If you are reading this blog post via a 3rd party source it is very likely that many parts of it will not render correctly (usually, the interactive graphs). Please view the post on dogesec.com for the full interactive viewing experience.
tl;dr
Take the list of recognised countries and regions. Create STIX objects for them. Make them available to everyone so that the CTI world has a single way of representing them.
Overview
When intelligence producers talk about countries in their reports, there is no standard framework to represent them. This makes it incredibly hard to link reports talking about the same location. For example, on provider might set location as North Korea, another as NK, another as DPRK… you get the idea.
Referring to a country or region in a standardised way is not a problem that the CTI world suffers from.
ISO 3166 is an international standard which defines codes representing names of countries and their subdivisions.
It means if I am referring to the United Kingdom, or should that be the United Kingdom of Great Britain and Northern Ireland?, or Grande Bretagne?, I can use a standardised two digit code GB that anyone, including machines, can easily interpret.

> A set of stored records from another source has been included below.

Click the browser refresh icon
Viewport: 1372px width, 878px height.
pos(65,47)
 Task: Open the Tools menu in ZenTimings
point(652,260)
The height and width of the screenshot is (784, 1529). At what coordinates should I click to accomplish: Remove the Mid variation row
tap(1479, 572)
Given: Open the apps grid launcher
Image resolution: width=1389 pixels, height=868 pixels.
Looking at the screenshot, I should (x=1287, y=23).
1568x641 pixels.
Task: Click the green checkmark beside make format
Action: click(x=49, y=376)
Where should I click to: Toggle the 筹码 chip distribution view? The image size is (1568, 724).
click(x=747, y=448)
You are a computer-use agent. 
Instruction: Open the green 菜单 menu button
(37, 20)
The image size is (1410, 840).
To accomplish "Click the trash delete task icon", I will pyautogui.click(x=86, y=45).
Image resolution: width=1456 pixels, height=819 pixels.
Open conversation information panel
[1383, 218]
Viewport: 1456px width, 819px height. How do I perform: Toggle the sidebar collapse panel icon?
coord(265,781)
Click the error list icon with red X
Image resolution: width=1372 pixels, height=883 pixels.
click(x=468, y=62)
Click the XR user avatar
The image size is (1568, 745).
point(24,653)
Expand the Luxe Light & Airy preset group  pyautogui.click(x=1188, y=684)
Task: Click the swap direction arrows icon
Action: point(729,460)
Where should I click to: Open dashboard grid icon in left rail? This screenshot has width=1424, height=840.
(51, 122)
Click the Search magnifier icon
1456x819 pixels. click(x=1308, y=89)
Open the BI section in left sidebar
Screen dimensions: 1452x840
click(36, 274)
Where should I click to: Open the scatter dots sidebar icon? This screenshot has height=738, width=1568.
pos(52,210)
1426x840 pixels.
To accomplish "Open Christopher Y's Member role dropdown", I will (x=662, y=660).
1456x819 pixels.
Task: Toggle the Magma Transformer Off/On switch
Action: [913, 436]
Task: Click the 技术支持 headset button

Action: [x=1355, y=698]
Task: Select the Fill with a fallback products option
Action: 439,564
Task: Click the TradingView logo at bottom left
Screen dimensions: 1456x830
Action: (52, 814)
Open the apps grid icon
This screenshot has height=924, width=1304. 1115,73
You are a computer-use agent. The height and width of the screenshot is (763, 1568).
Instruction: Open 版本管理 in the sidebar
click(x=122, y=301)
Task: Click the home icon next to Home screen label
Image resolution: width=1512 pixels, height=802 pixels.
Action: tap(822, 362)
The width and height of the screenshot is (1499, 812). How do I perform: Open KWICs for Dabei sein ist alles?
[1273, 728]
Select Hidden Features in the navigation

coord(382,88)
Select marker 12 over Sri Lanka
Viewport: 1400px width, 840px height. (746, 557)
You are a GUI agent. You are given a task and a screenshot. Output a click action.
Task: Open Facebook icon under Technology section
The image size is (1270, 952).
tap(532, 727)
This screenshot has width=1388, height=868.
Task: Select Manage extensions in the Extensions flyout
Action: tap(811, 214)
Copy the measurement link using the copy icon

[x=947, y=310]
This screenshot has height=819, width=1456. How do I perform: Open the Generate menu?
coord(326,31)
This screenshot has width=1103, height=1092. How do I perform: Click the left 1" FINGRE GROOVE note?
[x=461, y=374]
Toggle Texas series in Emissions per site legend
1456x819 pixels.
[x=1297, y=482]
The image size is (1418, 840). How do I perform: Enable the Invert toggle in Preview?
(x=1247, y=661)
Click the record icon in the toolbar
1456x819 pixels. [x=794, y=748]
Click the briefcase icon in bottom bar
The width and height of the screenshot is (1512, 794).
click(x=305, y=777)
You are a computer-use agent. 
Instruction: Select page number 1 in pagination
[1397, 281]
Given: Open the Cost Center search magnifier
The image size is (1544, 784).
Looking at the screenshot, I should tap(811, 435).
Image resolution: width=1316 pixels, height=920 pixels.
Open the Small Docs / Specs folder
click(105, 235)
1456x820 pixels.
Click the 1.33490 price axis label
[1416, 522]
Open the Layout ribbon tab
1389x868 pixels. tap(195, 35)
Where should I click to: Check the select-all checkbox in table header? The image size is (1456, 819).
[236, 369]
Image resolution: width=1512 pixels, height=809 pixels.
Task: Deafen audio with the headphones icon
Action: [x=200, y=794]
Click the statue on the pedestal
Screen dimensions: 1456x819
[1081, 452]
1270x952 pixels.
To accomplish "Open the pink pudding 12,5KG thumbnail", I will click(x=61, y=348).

This is not the problem that needs to be solved here.
All of our cyber threat intelligence is reported as STIX 2.1 Objects.
STIX 2.1 has a Location Domain object for representing data from Continent level, all the way down to specific co-ordinates.
So it sounds like the obvious choice to represent a location… BUT…
SDO vs. SCO
If you’re unsure of the difference between SDOs and SCOs, please go back and read this post first.
With this in mind, I’d assume countries should be modelled as SCOs. The United Kingdom of Great Britain and Northern Ireland, or GB I should say, is a country recognised by the UN.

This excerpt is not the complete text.